═════ ОТРЫВОК
Идея онтического дуализма сущности и существования, субстанции и процесса самым непосредственным образом связана с рассматриваемой здесь проблемой знания в ракурсе дихотомии «субъект – объект». Во первых, исключение из области жизнедеятельности-познания мира как мира (мира вещей в себе) исключает любую трактовку высказанной здесь позиции в реалистическом (феноменалистическом или абсолютистском) духе. Если я говорю о субстанции или процессе как о двух онтических формах бытия смысла, то это никак не должно проецироваться на мир как мир, но касается лишь мира нашего (человеческого) возможного опыта, а следовательно, мира нашего сознания (психики). Следовательно, речь идет не о реальных, трансцендентных субстанциях (мировой душе или материи) или процессах (изменении субстанции во времени и пространстве), а лишь о способе человеческого осмысления собственного опыта. Все попытки т. н. «последователей» Канта объединить (отождествить) мир опыта с миром как миром привели в конечном счете к мистицизму и деконструктивизму. Во-вторых, рассматриваемый через призму онтического дуализма мир нашего опыта, представляет собой соотношение функциональной предрасположенности (инварианта, субстанции) и факта (фактуального состояния, процесса). При этом инвариант представляет собой совокупность волевых, эмоциональных, рациональных и сенсорных условий осуществления акта. Он активен и реактивен одновременно. Поэтому он определяется здесь как субъект. Факт же представляет собой то, на что нацелен инвариант в качестве субъекта. Именно поэтому факт как страдательная часть опыта определяется здесь как объект. Но это субъект и объект возможного опыта, т. е. самой общей, инвариантной формы жизненного опыта человека. Данная форма опыта осознается нами в ходе актов метарефлексии, т. е. научного, художественно-эстетического или философского познания. Это следствие обобщения огромного множества частных актов рефлексии или чистого опыта. Именно они, эти частные акты, должны быть признаны в качестве реальных форм существования. Но, оговорюсь еще раз, это не исключает признания их формами инвариантного акта жизни-опыта человека. Для

каждой из этих конкретных форм опыта выделяются свой субъект и объект. Например, для акта чистого опыта таким объектом является чистая сенсорная эмпирия, а субъектом, – чувственно-мыслительное переживание этой эмпирии. Для рефлексивного же акта объектом являются факты, образовавшиеся в ходе актов чистого опыта, а субъектом – мыслительное переживание этих фактов. Соответственно, для метарефлексивных опытных актов объект – данные актов рефлексии, а субъект – их метарефлексивное освоение. Таким образом, объект и субъект – это не абсолютные, а релятивные понятия.
══════════
> [ЗАДАНИЯ К УПРАЖНЕНИЮ]
(A) Что, согласно отрывку, представляет собой инвариант?
(B) Перепишите отрывок от слов «каждой из этих» до слов «а релятивные понятия.», заменив «релятивные» на «относительные».
═════ ИСХОДНЫЕ ЗАПИСИ
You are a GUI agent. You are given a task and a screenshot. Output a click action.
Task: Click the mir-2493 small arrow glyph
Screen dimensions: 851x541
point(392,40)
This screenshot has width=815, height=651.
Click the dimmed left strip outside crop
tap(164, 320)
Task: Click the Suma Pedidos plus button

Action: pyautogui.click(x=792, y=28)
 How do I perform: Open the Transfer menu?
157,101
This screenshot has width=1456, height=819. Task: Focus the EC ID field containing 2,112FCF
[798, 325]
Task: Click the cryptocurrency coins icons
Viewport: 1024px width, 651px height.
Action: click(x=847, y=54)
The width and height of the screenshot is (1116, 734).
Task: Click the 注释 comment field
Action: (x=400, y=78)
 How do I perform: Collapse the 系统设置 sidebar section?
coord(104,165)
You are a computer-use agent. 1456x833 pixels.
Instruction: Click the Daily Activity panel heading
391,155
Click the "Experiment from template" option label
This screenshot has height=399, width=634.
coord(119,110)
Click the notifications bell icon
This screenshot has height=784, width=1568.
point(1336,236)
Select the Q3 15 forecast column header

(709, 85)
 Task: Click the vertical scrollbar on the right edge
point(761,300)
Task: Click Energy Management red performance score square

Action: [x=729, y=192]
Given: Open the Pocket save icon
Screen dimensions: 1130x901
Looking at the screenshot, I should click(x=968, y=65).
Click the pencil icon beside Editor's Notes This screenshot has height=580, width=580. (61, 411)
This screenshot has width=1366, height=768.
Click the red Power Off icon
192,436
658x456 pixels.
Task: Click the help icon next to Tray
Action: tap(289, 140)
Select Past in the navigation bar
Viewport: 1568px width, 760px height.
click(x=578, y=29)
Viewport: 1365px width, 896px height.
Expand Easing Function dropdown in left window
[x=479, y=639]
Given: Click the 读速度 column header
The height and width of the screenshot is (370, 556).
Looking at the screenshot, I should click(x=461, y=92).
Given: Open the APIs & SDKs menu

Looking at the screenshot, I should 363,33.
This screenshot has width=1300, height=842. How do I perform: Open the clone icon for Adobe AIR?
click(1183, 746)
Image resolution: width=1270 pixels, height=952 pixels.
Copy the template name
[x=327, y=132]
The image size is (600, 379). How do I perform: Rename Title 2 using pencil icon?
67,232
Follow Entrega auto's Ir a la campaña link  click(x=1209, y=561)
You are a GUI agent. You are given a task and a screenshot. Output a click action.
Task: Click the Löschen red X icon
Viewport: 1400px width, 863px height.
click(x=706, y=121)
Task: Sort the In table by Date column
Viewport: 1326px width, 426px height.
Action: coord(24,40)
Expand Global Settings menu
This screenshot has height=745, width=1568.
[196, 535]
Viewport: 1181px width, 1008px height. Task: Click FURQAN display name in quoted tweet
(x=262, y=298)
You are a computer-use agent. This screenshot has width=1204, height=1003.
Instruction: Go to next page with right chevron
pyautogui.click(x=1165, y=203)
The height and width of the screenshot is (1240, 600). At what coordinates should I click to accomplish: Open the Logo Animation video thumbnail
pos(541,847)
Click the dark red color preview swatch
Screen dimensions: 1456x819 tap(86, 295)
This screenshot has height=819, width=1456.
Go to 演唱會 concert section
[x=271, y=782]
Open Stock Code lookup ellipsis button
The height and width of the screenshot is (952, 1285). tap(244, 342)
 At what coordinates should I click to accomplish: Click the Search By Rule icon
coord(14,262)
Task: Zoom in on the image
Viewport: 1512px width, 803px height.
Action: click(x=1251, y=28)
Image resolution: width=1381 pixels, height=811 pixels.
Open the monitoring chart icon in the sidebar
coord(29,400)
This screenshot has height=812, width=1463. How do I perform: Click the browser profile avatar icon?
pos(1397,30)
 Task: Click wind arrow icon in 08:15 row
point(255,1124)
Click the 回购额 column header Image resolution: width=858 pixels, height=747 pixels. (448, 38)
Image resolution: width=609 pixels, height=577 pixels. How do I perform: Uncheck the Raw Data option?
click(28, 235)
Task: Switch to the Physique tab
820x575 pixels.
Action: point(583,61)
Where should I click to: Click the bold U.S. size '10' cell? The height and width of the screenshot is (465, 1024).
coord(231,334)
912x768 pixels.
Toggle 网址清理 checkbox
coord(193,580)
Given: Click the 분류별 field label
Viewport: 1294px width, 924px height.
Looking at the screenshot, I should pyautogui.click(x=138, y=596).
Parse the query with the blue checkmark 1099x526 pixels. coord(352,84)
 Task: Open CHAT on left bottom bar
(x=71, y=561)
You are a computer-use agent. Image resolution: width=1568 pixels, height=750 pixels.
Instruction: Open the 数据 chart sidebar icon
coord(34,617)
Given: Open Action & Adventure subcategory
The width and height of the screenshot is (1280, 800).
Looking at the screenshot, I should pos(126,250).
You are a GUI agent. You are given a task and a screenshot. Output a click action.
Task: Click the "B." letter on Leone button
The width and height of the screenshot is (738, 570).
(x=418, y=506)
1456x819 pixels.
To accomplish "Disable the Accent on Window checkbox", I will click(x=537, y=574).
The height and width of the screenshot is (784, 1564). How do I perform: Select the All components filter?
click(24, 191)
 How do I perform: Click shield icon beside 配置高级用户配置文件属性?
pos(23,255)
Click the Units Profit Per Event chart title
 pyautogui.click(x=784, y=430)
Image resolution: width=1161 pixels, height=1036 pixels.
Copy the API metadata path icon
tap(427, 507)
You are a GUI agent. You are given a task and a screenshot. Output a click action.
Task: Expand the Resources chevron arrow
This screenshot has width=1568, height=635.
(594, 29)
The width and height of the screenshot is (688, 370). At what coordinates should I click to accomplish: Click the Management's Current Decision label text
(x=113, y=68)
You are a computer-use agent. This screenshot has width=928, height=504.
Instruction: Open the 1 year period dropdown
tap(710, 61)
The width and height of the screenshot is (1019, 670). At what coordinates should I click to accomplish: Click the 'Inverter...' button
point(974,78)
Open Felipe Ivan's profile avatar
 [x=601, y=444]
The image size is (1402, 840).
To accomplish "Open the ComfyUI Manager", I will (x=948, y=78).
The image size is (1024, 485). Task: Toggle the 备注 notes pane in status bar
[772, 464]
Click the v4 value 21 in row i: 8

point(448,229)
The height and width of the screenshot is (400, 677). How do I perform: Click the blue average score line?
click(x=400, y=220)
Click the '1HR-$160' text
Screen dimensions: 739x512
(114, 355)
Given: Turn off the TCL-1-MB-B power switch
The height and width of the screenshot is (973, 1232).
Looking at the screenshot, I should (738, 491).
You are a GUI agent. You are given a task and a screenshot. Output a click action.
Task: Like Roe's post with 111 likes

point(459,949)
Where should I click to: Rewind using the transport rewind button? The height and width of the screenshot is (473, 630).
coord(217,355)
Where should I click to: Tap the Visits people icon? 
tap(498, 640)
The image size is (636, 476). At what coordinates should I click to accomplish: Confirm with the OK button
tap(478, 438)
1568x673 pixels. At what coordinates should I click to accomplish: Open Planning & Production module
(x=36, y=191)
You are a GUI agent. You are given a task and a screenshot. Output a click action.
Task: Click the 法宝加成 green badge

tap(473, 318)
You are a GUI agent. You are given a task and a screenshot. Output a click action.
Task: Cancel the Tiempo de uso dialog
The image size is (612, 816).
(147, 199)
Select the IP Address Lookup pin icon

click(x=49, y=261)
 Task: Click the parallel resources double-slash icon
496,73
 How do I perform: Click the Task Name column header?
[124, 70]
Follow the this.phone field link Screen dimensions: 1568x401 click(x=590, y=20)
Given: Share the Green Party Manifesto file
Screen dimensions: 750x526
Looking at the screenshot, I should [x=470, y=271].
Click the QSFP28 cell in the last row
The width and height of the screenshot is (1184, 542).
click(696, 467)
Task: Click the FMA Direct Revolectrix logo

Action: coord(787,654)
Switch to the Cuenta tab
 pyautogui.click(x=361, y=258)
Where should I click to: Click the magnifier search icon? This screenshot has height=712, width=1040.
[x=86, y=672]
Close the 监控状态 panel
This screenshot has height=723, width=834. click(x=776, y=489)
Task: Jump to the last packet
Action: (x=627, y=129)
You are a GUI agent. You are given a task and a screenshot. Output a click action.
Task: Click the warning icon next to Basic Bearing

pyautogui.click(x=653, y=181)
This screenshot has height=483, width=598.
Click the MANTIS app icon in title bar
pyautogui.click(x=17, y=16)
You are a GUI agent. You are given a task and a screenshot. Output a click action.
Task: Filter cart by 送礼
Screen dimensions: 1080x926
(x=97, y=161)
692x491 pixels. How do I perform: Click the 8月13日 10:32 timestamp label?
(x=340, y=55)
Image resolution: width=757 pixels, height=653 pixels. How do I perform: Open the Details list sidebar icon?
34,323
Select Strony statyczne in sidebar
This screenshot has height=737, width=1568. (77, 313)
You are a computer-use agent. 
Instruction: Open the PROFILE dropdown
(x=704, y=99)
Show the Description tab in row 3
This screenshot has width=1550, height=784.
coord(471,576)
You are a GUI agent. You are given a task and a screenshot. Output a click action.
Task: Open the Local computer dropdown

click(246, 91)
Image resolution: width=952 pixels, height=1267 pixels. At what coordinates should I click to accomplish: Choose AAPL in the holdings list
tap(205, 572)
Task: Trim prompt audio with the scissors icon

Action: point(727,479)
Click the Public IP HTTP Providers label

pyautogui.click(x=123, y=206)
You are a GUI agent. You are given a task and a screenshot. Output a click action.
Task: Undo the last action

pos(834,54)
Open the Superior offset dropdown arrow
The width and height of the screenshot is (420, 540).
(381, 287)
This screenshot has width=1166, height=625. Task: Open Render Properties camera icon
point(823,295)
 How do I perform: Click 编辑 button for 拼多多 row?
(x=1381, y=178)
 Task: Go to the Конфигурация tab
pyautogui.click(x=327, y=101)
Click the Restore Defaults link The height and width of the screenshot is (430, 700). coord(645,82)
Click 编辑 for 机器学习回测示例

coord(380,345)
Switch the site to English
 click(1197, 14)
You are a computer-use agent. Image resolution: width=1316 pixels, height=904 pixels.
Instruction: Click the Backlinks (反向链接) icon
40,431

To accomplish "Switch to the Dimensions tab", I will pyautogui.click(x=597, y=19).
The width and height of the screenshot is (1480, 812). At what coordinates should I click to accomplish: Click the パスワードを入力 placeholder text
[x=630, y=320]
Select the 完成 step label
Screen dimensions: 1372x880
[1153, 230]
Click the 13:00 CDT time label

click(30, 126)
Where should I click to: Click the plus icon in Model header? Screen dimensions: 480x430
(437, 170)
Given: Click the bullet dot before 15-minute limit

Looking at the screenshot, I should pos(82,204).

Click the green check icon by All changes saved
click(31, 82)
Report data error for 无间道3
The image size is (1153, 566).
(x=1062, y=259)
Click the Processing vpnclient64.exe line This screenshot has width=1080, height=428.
══════════
> [ОТВЕТЫ К ЗАДАНИЯМ]
(A) Совокупность волевых, эмоциональных, рациональных и сенсорных условий осуществления акта.

(B)
каждой из этих конкретных форм опыта выделяются свой субъект и объект. Например, для акта чистого опыта таким объектом является чистая сенсорная эмпирия, а субъектом, – чувственно-мыслительное переживание этой эмпирии. Для рефлексивного же акта объектом являются факты, образовавшиеся в ходе актов чистого опыта, а субъектом – мыслительное переживание этих фактов. Соответственно, для метарефлексивных опытных актов объект – данные актов рефлексии, а субъект – их метарефлексивное освоение. Таким образом, объект и субъект – это не абсолютные, а относительные понятия.